千六百三十四 玲緒奈編 「誰だお前は!?」
十二月十七日。木曜日。晴れ。
昨夜、少し雪が降ってたみたいで、屋根の一部や自転車の上に雪が残ってたらしい。道理で寒いわけだ。
今日は、沙奈子の学校の個人懇談がある。
これについては、絵里奈が、
「是非、私が行きたいです。せっかく一緒に暮らせるようになったんですから」
とのことだったから、絵里奈に行ってもらうことになってる。
正直、今も目の下にはクマができてたりするけど、そこは化粧でなんとかして。
久しぶりの、
『外行きメイク』
だった。
気合を入れて丁寧にするから、たっぷり一時間以上かかってしまう。
で、学校に行く前に玲緒奈におっぱいをと思ったら、
「みぎゃああああ~っ!」
絵里奈に抱かれて顔を見た途端に玲緒奈が泣き出して。
もう、玲緒奈はしっかりと自分の母親の顔を覚えているんだ。そして、完璧な『外行きメイク』をした絵里奈の顔がまったく別人のようになってたことで、
『誰だお前は!?』
的に驚いてしまったみたいだ。
そんな玲緒奈に、絵里奈も、
「玲緒奈ちゃん、ママだよ。ママ。ほら、ママのおっぱいだよ」
ってなるべく穏やかに声を掛けたら、
『え…?。ママ…?』
みたいな表情になって絵里奈を見上げて、おっぱいを含まされると、さすがに分かったみたいで落ち着いた様子に。
「泣かれてしまったのはショックですけど、これもきっと成長なんでしょうね」
玲緒奈におっぱいを与えながら絵里奈が言った。
「そうだね。たぶん、『人見知り』が始まったんじゃないかな。自分と自分以外というのがはっきりしてきて、その上で、相手が自分にとってどんな存在かっていうのを察するようになってきたって気がする」
これも、別になにか専門的な根拠があってのことじゃないけど、そう考えたら納得できるっていうだけのことだけど、それでいいと思う。
絵里奈も、
「ですよね」
って落ち着いてくれてたし。
子供にこんな風に泣かれるとついついショックを受けてしまいがちだとしても、子供は『自分とは違う別の人間』だからね。
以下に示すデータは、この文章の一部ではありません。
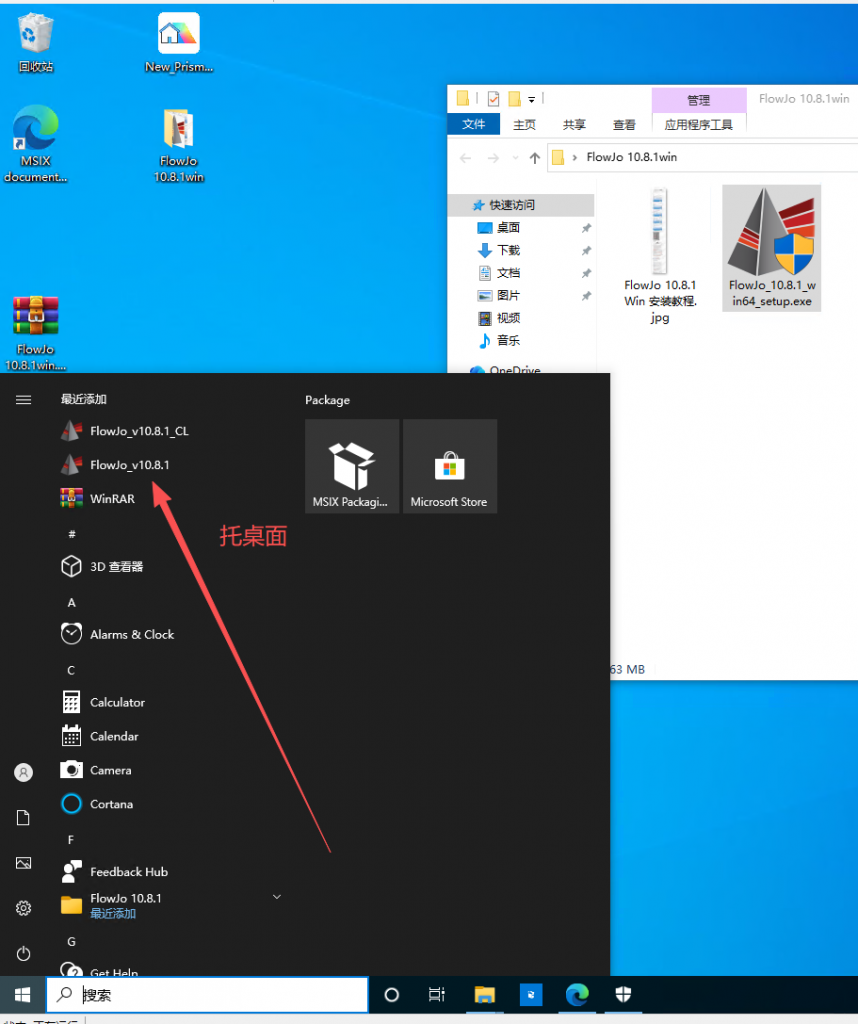Open Quick Access toolbar dropdown arrow

[532, 99]
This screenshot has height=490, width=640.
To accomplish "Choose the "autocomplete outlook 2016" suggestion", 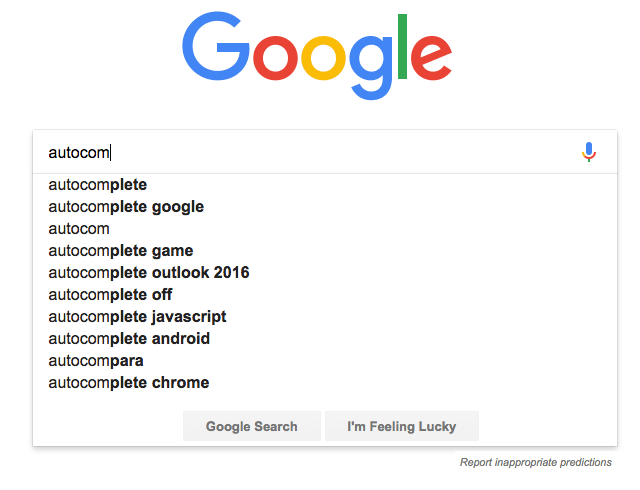I will click(149, 273).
自分とは違うものの見方や考え方や感じ方をする方が当たり前だと思うんだ。いつもとは違うバッチリメイクを決めて別人のようになった母親が分からなくても何も不思議じゃないよ。きっと。
それに、声としゃべり方でママだと分かったら落ち着いてくれたんだ。それでいい。
と、そこに、
「なんかすごい泣き声だったけど、大丈夫?」
事務所で仕事中だった玲那が、階段のところからひょいと顔を覗かせて聞いてきた。
「ああ、大丈夫だよ。絵里奈のメイクにびっくりしてしまっただけだし」
「なるほど!。理解した!」
苦笑いを浮かべた絵里奈の顔を見て、玲那も察してくれたのだった。